**Adapted from https://gist.github.com/kenjyco/69eeb503125035f21a9d**


## Quick note about Jupyter cells

When you are editing a cell in Jupyter notebook, you need to re-run the cell by pressing **`<Shift> + <Enter>`**. This will allow changes you made to be available to other cells.

Use **`<Enter>`** to make new lines inside a cell you are editing.

#### Code cells

Re-running will execute any statements you have written. To edit an existing code cell, click on it.

#### Markdown cells

Re-running will render the markdown text.
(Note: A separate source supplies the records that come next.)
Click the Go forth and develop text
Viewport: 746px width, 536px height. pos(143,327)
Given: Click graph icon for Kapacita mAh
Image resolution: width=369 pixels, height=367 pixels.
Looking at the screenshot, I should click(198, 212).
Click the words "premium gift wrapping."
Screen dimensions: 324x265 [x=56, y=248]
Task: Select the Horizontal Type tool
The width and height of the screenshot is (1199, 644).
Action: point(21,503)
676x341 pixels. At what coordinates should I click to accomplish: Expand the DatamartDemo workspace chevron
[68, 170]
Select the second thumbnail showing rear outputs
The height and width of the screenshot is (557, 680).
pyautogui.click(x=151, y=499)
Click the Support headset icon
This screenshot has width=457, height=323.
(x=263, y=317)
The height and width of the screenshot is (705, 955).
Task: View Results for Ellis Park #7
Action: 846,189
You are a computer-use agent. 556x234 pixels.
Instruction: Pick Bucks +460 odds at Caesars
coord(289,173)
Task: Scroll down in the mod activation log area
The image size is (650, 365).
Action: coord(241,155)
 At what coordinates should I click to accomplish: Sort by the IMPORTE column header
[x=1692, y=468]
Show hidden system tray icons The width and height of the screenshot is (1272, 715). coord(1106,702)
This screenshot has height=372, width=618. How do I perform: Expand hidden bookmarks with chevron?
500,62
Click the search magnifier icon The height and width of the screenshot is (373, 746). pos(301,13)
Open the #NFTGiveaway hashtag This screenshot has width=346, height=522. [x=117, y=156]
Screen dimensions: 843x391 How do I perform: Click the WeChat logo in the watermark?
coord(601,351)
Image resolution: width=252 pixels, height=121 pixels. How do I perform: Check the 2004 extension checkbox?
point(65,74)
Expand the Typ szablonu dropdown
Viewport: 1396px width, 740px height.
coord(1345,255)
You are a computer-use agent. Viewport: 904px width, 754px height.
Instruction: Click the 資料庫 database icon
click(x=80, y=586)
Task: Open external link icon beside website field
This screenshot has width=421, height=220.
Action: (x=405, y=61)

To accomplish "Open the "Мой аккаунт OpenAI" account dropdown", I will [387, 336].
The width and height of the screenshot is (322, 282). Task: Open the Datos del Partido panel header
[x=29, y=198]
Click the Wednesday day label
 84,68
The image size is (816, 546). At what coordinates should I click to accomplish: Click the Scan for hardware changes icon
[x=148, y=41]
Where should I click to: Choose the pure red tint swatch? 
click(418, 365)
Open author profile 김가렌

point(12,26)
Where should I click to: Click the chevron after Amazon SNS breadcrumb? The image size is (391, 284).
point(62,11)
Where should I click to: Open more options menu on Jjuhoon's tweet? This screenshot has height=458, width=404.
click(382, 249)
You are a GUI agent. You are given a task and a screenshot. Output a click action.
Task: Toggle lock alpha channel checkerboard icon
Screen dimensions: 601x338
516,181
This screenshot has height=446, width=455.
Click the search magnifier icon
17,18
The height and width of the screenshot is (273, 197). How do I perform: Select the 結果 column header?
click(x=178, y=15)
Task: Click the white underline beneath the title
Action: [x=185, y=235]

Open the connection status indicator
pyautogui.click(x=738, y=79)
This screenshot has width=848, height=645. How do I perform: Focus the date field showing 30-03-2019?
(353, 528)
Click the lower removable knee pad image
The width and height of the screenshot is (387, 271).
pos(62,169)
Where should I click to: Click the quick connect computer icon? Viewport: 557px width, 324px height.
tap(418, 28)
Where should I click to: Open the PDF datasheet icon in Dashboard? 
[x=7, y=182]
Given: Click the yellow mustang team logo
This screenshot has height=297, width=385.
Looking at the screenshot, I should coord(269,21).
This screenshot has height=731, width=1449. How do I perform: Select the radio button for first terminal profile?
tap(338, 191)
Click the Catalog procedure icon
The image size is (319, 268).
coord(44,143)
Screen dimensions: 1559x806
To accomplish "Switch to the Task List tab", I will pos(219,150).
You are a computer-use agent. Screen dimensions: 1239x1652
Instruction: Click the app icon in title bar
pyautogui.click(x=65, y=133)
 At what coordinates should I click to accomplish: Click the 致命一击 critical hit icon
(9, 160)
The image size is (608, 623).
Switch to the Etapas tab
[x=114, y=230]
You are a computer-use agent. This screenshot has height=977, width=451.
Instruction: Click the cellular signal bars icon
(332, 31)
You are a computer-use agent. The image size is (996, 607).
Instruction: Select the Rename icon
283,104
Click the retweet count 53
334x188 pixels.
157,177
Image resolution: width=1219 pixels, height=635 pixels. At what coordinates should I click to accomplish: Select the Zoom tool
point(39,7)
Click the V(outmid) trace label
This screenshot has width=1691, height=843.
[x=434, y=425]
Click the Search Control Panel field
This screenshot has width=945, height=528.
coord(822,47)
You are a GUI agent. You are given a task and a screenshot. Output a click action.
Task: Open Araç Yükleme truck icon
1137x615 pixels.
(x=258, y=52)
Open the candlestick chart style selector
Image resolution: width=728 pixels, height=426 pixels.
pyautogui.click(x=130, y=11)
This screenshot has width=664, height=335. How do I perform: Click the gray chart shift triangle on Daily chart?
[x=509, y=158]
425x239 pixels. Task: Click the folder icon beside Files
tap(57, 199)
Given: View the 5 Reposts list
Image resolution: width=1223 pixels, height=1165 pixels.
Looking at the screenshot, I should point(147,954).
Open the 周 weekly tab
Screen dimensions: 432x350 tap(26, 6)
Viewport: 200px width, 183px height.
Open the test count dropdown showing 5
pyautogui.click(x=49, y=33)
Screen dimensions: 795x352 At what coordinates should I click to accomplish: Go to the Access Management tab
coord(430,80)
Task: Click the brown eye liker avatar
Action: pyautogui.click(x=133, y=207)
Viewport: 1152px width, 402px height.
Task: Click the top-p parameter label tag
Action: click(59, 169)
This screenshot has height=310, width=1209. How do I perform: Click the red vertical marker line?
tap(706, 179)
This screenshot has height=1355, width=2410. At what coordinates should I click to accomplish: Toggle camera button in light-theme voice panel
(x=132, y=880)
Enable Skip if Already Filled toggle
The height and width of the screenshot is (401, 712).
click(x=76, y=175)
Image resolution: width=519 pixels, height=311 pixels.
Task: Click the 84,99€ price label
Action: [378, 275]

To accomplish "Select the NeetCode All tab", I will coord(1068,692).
To edit an existing markdown cell, double-click on it.

<hr>

## Common Jupyter operations

Near the top of the Jupyter notebook window, there are a row of menu options (`File`, `Edit`, `View`, `Insert`, ...) and a row of tool bar icons (disk, plus sign, scissors, 2 files, clipboard and file, up arrow, ...).

#### Inserting and removing cells

- Use the "plus sign" icon to insert a cell below the currently selected cell
- Use "Insert" -> "Insert Cell Above" from the menu to insert above

#### Clear the output of all cells

- Use "Kernel" -> "Restart" from the menu to restart the kernel
    - click on "clear all outputs & restart" to have all the output cleared

#### Save your notebook file locally

- Clear the output of all cells
- Use "File" -> "Download as" -> "IPython Notebook (.ipynb)" to download a notebook file representing your https://mybinder.org session

<hr>

## Tips and tricks for .ipynb and VSCode

* Question mark after a command to bring up the documentaries that gives you info on what it does
* To comment and uncomment blocks in Jupyter: **` 'CMD' + '/' `**
* To indent or unindent blocks of code: **` CMD + '[' OR ']' `**
* **` ESC + L `** to number each line of code
* To select multiple occurrences of words and edit simultaneously in VSCode, highlight the word, press `CMD + D` and edit

In [None]:
def some_code(x, y):
    """
    Comment the first three solutions out and fix indentation
    """
        solution = x + y
        solution = x - y
        solution = x * y
    solution = np.sqrt(x**2 + y**2)
    return solution

In [None]:
# multiple variable assignments
mean, std = 1, 2
print(mean, std)

## NumPy

Great for simple numerical calculations and manipulating data structures like arrays and vectors.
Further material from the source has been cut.